Son of the Pink Panther: David Shea’s review
Funny has a color all its own
Rated PG for comic violence and some mild sensuality.
Starring Robert Benigni and some people that I was probably supposed to recognize from the previous seven movies.
Viewed 2005-10-11 by dshea, mike, dcantrell, susi, and dane
The pain and sorrow of another man can evoke many emotions: compassion, sympathy, hilarity. When it’s funny, it’s slapstick, and even the French, masters of the sad-clown-flipping-a-pancake brand of inscrutable art, are able to see how this lowbrow humor can be high class (see The Straight Dope: Do the French really love Jerry Lewis?). However, slapstick is difficult to do, and, when done poorly, it’s painful to watch. One of the more concrete rules was perhaps best expressed by Krusty the Klown, “[it's] only funny when the sap’s got dignity.”
Son of the Pink Panther is the eighth movie in the Pink Panther series. The Pink Panther movies were funny because Peter Sellers had dignity as an utter failure, which is perhaps why Blake Edwards tried to piece another movie, The Trail of the Pink Panther, together from cut footage after Sellers’ death. The seventh movie, The Curse of the Pink Panther, though the plot still centers around finding a “missing” Inspector Clouseau, no longer contains Sellers (as far as I know), instead featuring a bumbling Ted Wass as the incompetent detective and Roger Moore as Peter Sellers. The Son of the Pink Panther, though perhaps not a sequel to this winner of a story in the strictest sense, is the next offering in the series. Robert Benigni takes the lead role as Sellers’ illegitimate son, but he lacks one very important feature: dignity.

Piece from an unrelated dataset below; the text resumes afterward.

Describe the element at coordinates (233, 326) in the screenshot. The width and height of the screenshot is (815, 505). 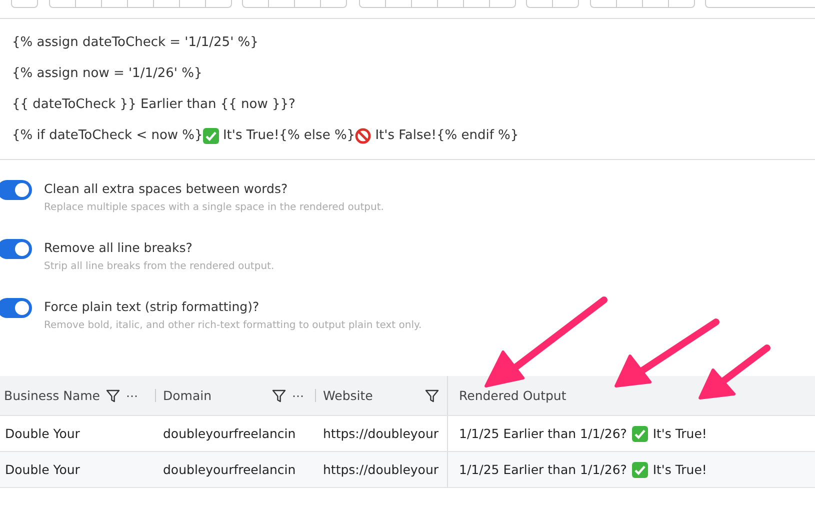
I see `option-hint: Remove bold, italic, and other rich-text formatting to output plain text only.` at that location.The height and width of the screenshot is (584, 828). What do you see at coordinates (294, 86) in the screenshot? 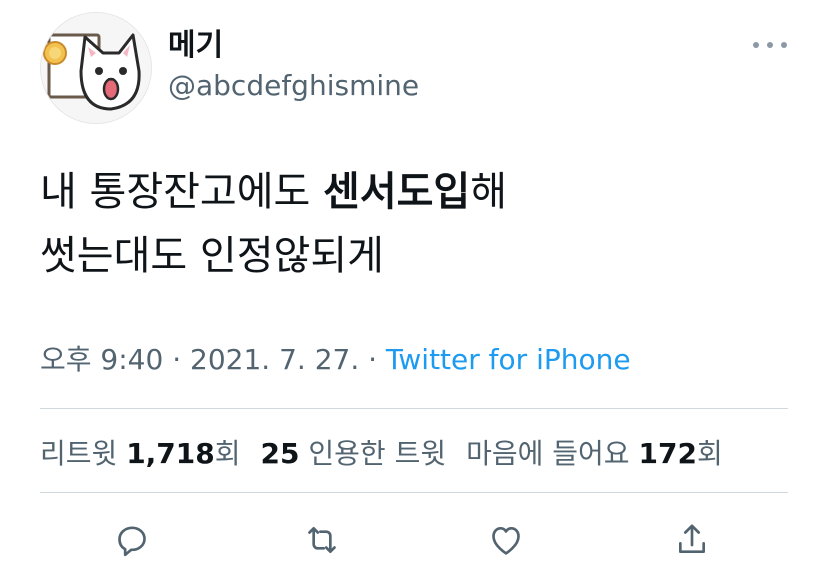
I see `user-handle: @abcdefghismine` at bounding box center [294, 86].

It could be that Mr. Benigni is a very funny man—I’ve never seen him in anything else to compare—but in this movie, his character is worthless. He’s cast as a bumbling nobody, not even carrying the respect of being an incompetent inspector, and not revealed as Clouseau’s son until a good way through the film. Sure, he did stupid things and people got hurt in cartoonish ways, but it just wasn’t funny. It was only predictable and tedious.
The best part of this movie was the opening credits. It was difficult to find something worth watching after the animated panther and a scatting Bobby McFerrin left the screen.